> **Problem to solve**
Transcribe every entry word for word.

> **Material for this exercise**
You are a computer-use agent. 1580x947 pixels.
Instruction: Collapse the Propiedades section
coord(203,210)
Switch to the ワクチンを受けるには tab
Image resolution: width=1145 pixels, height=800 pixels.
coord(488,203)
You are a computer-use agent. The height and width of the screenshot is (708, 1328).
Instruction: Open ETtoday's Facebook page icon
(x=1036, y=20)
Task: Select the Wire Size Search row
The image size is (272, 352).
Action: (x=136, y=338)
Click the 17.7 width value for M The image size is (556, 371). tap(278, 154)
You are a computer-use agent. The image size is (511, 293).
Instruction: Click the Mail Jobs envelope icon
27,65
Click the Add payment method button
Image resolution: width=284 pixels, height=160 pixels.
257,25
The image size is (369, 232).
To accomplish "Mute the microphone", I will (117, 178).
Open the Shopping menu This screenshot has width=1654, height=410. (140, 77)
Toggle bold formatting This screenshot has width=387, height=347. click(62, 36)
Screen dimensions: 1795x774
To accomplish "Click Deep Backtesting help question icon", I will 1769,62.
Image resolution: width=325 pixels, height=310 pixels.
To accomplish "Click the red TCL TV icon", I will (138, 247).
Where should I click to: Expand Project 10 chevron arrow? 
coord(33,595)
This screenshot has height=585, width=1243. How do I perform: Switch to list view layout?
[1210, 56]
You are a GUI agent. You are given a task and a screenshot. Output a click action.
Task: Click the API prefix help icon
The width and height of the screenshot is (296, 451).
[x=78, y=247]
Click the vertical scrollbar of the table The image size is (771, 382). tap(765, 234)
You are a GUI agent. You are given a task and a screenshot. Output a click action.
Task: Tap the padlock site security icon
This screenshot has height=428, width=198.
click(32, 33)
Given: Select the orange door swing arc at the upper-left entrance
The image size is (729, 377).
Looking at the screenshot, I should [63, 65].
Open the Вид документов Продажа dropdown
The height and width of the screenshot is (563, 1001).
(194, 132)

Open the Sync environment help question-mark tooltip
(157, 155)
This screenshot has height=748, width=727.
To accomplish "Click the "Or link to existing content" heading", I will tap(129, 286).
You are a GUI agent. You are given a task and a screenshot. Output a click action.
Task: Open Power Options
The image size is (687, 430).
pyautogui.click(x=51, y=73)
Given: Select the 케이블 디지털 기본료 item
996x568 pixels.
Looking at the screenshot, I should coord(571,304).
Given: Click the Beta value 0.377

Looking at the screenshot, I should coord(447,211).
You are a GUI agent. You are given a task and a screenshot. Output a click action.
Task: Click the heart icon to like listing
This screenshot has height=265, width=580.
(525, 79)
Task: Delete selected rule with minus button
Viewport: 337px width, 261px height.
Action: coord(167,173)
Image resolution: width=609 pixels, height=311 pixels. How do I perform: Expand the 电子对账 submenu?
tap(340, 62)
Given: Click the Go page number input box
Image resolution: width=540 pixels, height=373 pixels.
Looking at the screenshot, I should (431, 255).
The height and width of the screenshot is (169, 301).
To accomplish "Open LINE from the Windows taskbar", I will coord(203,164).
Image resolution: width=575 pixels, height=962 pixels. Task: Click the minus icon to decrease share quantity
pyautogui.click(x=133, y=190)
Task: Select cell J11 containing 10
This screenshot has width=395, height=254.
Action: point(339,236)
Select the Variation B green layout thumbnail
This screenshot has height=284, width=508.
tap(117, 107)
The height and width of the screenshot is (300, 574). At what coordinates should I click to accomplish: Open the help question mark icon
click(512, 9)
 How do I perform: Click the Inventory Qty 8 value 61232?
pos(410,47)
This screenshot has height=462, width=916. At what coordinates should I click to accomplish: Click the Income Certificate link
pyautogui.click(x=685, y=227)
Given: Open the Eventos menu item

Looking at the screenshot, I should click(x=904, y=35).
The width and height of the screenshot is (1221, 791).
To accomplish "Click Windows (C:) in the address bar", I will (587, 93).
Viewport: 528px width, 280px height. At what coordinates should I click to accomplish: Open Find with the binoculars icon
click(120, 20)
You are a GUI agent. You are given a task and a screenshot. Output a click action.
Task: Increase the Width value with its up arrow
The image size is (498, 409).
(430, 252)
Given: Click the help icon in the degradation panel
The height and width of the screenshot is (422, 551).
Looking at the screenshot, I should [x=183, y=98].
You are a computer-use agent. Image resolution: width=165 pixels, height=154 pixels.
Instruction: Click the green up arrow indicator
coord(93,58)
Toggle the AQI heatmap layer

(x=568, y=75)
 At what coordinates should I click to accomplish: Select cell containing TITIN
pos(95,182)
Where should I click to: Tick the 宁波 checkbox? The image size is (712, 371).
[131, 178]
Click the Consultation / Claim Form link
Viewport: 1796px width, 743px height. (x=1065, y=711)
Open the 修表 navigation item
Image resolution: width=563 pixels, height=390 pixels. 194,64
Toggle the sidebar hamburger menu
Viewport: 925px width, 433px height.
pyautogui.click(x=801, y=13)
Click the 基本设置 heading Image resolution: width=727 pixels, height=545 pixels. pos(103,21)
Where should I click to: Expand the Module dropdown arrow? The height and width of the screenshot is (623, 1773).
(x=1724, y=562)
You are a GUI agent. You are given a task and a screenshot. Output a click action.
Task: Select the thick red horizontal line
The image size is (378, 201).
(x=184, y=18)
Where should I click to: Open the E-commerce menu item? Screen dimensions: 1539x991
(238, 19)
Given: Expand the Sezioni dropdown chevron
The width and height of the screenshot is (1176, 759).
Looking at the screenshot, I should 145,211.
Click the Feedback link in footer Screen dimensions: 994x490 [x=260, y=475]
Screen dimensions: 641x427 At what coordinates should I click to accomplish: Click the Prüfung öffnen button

> **Answer space**
You are a computer-use agent. 1580x947 pixels.
Instruction: Collapse the Propiedades section
coord(203,210)
Switch to the ワクチンを受けるには tab
Image resolution: width=1145 pixels, height=800 pixels.
coord(488,203)
You are a computer-use agent. The height and width of the screenshot is (708, 1328).
Instruction: Open ETtoday's Facebook page icon
(x=1036, y=20)
Task: Select the Wire Size Search row
The image size is (272, 352).
Action: (x=136, y=338)
Click the 17.7 width value for M The image size is (556, 371). tap(278, 154)
You are a computer-use agent. The image size is (511, 293).
Instruction: Click the Mail Jobs envelope icon
27,65
Click the Add payment method button
Image resolution: width=284 pixels, height=160 pixels.
257,25
The image size is (369, 232).
To accomplish "Mute the microphone", I will (117, 178).
Open the Shopping menu This screenshot has width=1654, height=410. (140, 77)
Toggle bold formatting This screenshot has width=387, height=347. click(62, 36)
Screen dimensions: 1795x774
To accomplish "Click Deep Backtesting help question icon", I will 1769,62.
Image resolution: width=325 pixels, height=310 pixels.
To accomplish "Click the red TCL TV icon", I will (138, 247).
Where should I click to: Expand Project 10 chevron arrow? 
coord(33,595)
This screenshot has height=585, width=1243. How do I perform: Switch to list view layout?
[1210, 56]
You are a GUI agent. You are given a task and a screenshot. Output a click action.
Task: Click the API prefix help icon
The width and height of the screenshot is (296, 451).
[x=78, y=247]
Click the vertical scrollbar of the table The image size is (771, 382). tap(765, 234)
You are a GUI agent. You are given a task and a screenshot. Output a click action.
Task: Tap the padlock site security icon
This screenshot has height=428, width=198.
click(32, 33)
Given: Select the orange door swing arc at the upper-left entrance
The image size is (729, 377).
Looking at the screenshot, I should [63, 65].
Open the Вид документов Продажа dropdown
The height and width of the screenshot is (563, 1001).
(194, 132)

Open the Sync environment help question-mark tooltip
(157, 155)
This screenshot has height=748, width=727.
To accomplish "Click the "Or link to existing content" heading", I will tap(129, 286).
You are a GUI agent. You are given a task and a screenshot. Output a click action.
Task: Open Power Options
The image size is (687, 430).
pyautogui.click(x=51, y=73)
Given: Select the 케이블 디지털 기본료 item
996x568 pixels.
Looking at the screenshot, I should coord(571,304).
Given: Click the Beta value 0.377

Looking at the screenshot, I should coord(447,211).
You are a GUI agent. You are given a task and a screenshot. Output a click action.
Task: Click the heart icon to like listing
This screenshot has height=265, width=580.
(525, 79)
Task: Delete selected rule with minus button
Viewport: 337px width, 261px height.
Action: coord(167,173)
Image resolution: width=609 pixels, height=311 pixels. How do I perform: Expand the 电子对账 submenu?
tap(340, 62)
Given: Click the Go page number input box
Image resolution: width=540 pixels, height=373 pixels.
Looking at the screenshot, I should (431, 255).
The height and width of the screenshot is (169, 301).
To accomplish "Open LINE from the Windows taskbar", I will coord(203,164).
Image resolution: width=575 pixels, height=962 pixels. Task: Click the minus icon to decrease share quantity
pyautogui.click(x=133, y=190)
Task: Select cell J11 containing 10
This screenshot has width=395, height=254.
Action: point(339,236)
Select the Variation B green layout thumbnail
This screenshot has height=284, width=508.
tap(117, 107)
The height and width of the screenshot is (300, 574). At what coordinates should I click to accomplish: Open the help question mark icon
click(512, 9)
 How do I perform: Click the Inventory Qty 8 value 61232?
pos(410,47)
This screenshot has height=462, width=916. At what coordinates should I click to accomplish: Click the Income Certificate link
pyautogui.click(x=685, y=227)
Given: Open the Eventos menu item

Looking at the screenshot, I should click(x=904, y=35).
The width and height of the screenshot is (1221, 791).
To accomplish "Click Windows (C:) in the address bar", I will (587, 93).
Viewport: 528px width, 280px height. At what coordinates should I click to accomplish: Open Find with the binoculars icon
click(120, 20)
You are a GUI agent. You are given a task and a screenshot. Output a click action.
Task: Increase the Width value with its up arrow
The image size is (498, 409).
(430, 252)
Given: Click the help icon in the degradation panel
The height and width of the screenshot is (422, 551).
Looking at the screenshot, I should [x=183, y=98].
You are a computer-use agent. Image resolution: width=165 pixels, height=154 pixels.
Instruction: Click the green up arrow indicator
coord(93,58)
Toggle the AQI heatmap layer

(x=568, y=75)
 At what coordinates should I click to accomplish: Select cell containing TITIN
pos(95,182)
Where should I click to: Tick the 宁波 checkbox? The image size is (712, 371).
[131, 178]
Click the Consultation / Claim Form link
Viewport: 1796px width, 743px height. (x=1065, y=711)
Open the 修表 navigation item
Image resolution: width=563 pixels, height=390 pixels. 194,64
Toggle the sidebar hamburger menu
Viewport: 925px width, 433px height.
pyautogui.click(x=801, y=13)
Click the 基本设置 heading Image resolution: width=727 pixels, height=545 pixels. pos(103,21)
Where should I click to: Expand the Module dropdown arrow? The height and width of the screenshot is (623, 1773).
(x=1724, y=562)
You are a GUI agent. You are given a task and a screenshot. Output a click action.
Task: Select the thick red horizontal line
The image size is (378, 201).
(x=184, y=18)
Where should I click to: Open the E-commerce menu item? Screen dimensions: 1539x991
(238, 19)
Given: Expand the Sezioni dropdown chevron
The width and height of the screenshot is (1176, 759).
Looking at the screenshot, I should 145,211.
Click the Feedback link in footer Screen dimensions: 994x490 [x=260, y=475]
Screen dimensions: 641x427 At what coordinates should I click to accomplish: Click the Prüfung öffnen button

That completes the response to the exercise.